WHAT IS NEEDED ▸ Output the lines of the records below verbatim.

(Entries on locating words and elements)
━━━━━━━━━━

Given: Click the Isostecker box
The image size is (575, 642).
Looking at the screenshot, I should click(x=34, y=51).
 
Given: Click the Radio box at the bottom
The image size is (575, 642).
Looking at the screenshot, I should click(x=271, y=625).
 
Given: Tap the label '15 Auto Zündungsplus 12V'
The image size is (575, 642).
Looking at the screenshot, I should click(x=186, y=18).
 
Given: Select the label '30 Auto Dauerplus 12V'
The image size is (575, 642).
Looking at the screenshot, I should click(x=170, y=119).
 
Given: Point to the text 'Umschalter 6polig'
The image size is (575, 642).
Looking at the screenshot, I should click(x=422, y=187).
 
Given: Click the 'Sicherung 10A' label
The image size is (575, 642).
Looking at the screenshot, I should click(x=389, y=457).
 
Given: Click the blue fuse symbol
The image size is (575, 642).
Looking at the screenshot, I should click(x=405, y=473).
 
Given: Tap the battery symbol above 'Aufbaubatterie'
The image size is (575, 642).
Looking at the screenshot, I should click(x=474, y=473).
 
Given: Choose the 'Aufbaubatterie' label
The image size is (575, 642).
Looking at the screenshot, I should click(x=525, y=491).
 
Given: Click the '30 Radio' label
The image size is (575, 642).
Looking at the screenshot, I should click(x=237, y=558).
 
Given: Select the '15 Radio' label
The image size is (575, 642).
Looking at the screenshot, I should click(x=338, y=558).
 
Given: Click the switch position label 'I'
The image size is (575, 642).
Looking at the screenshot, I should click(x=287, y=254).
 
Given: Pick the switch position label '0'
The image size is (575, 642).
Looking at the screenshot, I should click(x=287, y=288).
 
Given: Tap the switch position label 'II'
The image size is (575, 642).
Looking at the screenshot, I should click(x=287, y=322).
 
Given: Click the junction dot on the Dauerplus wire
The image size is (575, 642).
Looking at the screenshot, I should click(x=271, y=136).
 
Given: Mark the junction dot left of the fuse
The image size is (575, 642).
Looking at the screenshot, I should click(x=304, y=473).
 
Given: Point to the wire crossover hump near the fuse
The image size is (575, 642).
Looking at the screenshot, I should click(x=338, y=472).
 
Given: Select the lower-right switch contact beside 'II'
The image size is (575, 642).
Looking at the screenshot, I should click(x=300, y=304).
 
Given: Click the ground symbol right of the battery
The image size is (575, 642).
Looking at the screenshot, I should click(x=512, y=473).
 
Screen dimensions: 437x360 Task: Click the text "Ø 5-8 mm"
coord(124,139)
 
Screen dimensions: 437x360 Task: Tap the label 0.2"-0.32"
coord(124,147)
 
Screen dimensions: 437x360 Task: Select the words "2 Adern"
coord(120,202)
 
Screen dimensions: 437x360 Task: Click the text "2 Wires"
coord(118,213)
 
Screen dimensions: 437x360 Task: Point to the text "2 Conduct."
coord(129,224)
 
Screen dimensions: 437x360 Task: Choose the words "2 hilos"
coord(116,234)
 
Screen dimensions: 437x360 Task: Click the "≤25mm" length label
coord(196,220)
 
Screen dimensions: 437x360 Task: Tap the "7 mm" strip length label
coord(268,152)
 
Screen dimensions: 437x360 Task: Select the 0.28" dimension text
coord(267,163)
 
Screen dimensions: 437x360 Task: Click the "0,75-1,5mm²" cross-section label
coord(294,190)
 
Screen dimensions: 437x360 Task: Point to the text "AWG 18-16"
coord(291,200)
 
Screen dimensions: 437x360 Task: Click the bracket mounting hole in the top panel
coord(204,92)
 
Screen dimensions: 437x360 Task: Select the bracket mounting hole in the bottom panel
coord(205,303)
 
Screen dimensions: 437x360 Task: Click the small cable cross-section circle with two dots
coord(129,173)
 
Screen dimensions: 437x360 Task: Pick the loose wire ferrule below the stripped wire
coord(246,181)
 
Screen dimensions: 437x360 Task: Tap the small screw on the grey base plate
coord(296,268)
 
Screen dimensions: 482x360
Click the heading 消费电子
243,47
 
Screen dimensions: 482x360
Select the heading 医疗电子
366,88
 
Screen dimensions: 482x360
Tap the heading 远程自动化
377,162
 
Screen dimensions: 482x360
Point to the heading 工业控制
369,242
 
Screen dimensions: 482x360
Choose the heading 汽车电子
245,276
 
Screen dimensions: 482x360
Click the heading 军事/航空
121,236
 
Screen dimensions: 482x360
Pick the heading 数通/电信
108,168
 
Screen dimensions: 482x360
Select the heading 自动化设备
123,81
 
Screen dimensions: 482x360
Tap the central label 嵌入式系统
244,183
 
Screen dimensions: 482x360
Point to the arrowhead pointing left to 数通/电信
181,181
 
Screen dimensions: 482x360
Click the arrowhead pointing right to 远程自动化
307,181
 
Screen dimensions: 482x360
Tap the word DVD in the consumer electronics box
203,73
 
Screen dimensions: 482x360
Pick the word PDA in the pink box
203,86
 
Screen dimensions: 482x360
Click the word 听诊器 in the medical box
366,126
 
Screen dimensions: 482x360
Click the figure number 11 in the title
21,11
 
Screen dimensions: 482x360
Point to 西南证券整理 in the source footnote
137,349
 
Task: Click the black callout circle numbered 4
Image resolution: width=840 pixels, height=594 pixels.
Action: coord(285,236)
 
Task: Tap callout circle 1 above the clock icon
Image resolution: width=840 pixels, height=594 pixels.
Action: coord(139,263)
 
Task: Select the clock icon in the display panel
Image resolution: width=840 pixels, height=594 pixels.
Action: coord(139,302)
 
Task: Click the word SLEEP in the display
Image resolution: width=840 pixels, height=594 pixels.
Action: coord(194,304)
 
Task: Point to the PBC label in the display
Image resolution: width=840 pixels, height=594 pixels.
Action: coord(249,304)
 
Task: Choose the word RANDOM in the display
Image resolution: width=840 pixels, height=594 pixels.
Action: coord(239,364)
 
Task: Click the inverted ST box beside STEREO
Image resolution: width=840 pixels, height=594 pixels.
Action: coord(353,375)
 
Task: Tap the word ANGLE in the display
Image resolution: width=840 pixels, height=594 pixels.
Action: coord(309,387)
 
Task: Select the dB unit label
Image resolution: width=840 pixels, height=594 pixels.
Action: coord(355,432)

━━━━━━━━━━

EXERCISE RESPONSE ▸
Given: Click the Isostecker box
The image size is (575, 642).
Looking at the screenshot, I should click(x=34, y=51).
 
Given: Click the Radio box at the bottom
The image size is (575, 642).
Looking at the screenshot, I should click(x=271, y=625).
 
Given: Tap the label '15 Auto Zündungsplus 12V'
The image size is (575, 642).
Looking at the screenshot, I should click(x=186, y=18).
 
Given: Select the label '30 Auto Dauerplus 12V'
The image size is (575, 642).
Looking at the screenshot, I should click(x=170, y=119).
 
Given: Point to the text 'Umschalter 6polig'
The image size is (575, 642).
Looking at the screenshot, I should click(x=422, y=187).
 
Given: Click the 'Sicherung 10A' label
The image size is (575, 642).
Looking at the screenshot, I should click(x=389, y=457).
 
Given: Click the blue fuse symbol
The image size is (575, 642).
Looking at the screenshot, I should click(x=405, y=473).
 
Given: Tap the battery symbol above 'Aufbaubatterie'
The image size is (575, 642).
Looking at the screenshot, I should click(x=474, y=473).
 
Given: Choose the 'Aufbaubatterie' label
The image size is (575, 642).
Looking at the screenshot, I should click(x=525, y=491).
 
Given: Click the '30 Radio' label
The image size is (575, 642).
Looking at the screenshot, I should click(x=237, y=558).
 
Given: Select the '15 Radio' label
The image size is (575, 642).
Looking at the screenshot, I should click(x=338, y=558).
 
Given: Click the switch position label 'I'
The image size is (575, 642).
Looking at the screenshot, I should click(x=287, y=254).
 
Given: Pick the switch position label '0'
The image size is (575, 642).
Looking at the screenshot, I should click(x=287, y=288).
 
Given: Tap the switch position label 'II'
The image size is (575, 642).
Looking at the screenshot, I should click(x=287, y=322).
 
Given: Click the junction dot on the Dauerplus wire
The image size is (575, 642).
Looking at the screenshot, I should click(x=271, y=136).
 
Given: Mark the junction dot left of the fuse
The image size is (575, 642).
Looking at the screenshot, I should click(x=304, y=473).
 
Given: Point to the wire crossover hump near the fuse
The image size is (575, 642).
Looking at the screenshot, I should click(x=338, y=472).
 
Given: Select the lower-right switch contact beside 'II'
The image size is (575, 642).
Looking at the screenshot, I should click(x=300, y=304).
 
Given: Click the ground symbol right of the battery
The image size is (575, 642).
Looking at the screenshot, I should click(x=512, y=473).
 
Screen dimensions: 437x360 Task: Click the text "Ø 5-8 mm"
coord(124,139)
 
Screen dimensions: 437x360 Task: Tap the label 0.2"-0.32"
coord(124,147)
 
Screen dimensions: 437x360 Task: Select the words "2 Adern"
coord(120,202)
 
Screen dimensions: 437x360 Task: Click the text "2 Wires"
coord(118,213)
 
Screen dimensions: 437x360 Task: Point to the text "2 Conduct."
coord(129,224)
 
Screen dimensions: 437x360 Task: Choose the words "2 hilos"
coord(116,234)
 
Screen dimensions: 437x360 Task: Click the "≤25mm" length label
coord(196,220)
 
Screen dimensions: 437x360 Task: Tap the "7 mm" strip length label
coord(268,152)
 
Screen dimensions: 437x360 Task: Select the 0.28" dimension text
coord(267,163)
 
Screen dimensions: 437x360 Task: Click the "0,75-1,5mm²" cross-section label
coord(294,190)
 
Screen dimensions: 437x360 Task: Point to the text "AWG 18-16"
coord(291,200)
 
Screen dimensions: 437x360 Task: Click the bracket mounting hole in the top panel
coord(204,92)
 
Screen dimensions: 437x360 Task: Select the bracket mounting hole in the bottom panel
coord(205,303)
 
Screen dimensions: 437x360 Task: Click the small cable cross-section circle with two dots
coord(129,173)
 
Screen dimensions: 437x360 Task: Pick the loose wire ferrule below the stripped wire
coord(246,181)
 
Screen dimensions: 437x360 Task: Tap the small screw on the grey base plate
coord(296,268)
 
Screen dimensions: 482x360
Click the heading 消费电子
243,47
 
Screen dimensions: 482x360
Select the heading 医疗电子
366,88
 
Screen dimensions: 482x360
Tap the heading 远程自动化
377,162
 
Screen dimensions: 482x360
Point to the heading 工业控制
369,242
 
Screen dimensions: 482x360
Choose the heading 汽车电子
245,276
 
Screen dimensions: 482x360
Click the heading 军事/航空
121,236
 
Screen dimensions: 482x360
Pick the heading 数通/电信
108,168
 
Screen dimensions: 482x360
Select the heading 自动化设备
123,81
 
Screen dimensions: 482x360
Tap the central label 嵌入式系统
244,183
 
Screen dimensions: 482x360
Point to the arrowhead pointing left to 数通/电信
181,181
 
Screen dimensions: 482x360
Click the arrowhead pointing right to 远程自动化
307,181
 
Screen dimensions: 482x360
Tap the word DVD in the consumer electronics box
203,73
 
Screen dimensions: 482x360
Pick the word PDA in the pink box
203,86
 
Screen dimensions: 482x360
Click the word 听诊器 in the medical box
366,126
 
Screen dimensions: 482x360
Click the figure number 11 in the title
21,11
 
Screen dimensions: 482x360
Point to 西南证券整理 in the source footnote
137,349
 
Task: Click the black callout circle numbered 4
Image resolution: width=840 pixels, height=594 pixels.
Action: coord(285,236)
 
Task: Tap callout circle 1 above the clock icon
Image resolution: width=840 pixels, height=594 pixels.
Action: coord(139,263)
 
Task: Select the clock icon in the display panel
Image resolution: width=840 pixels, height=594 pixels.
Action: coord(139,302)
 
Task: Click the word SLEEP in the display
Image resolution: width=840 pixels, height=594 pixels.
Action: coord(194,304)
 
Task: Point to the PBC label in the display
Image resolution: width=840 pixels, height=594 pixels.
Action: coord(249,304)
 
Task: Choose the word RANDOM in the display
Image resolution: width=840 pixels, height=594 pixels.
Action: coord(239,364)
 
Task: Click the inverted ST box beside STEREO
Image resolution: width=840 pixels, height=594 pixels.
Action: coord(353,375)
 
Task: Tap the word ANGLE in the display
Image resolution: width=840 pixels, height=594 pixels.
Action: coord(309,387)
 
Task: Select the dB unit label
Image resolution: width=840 pixels, height=594 pixels.
Action: coord(355,432)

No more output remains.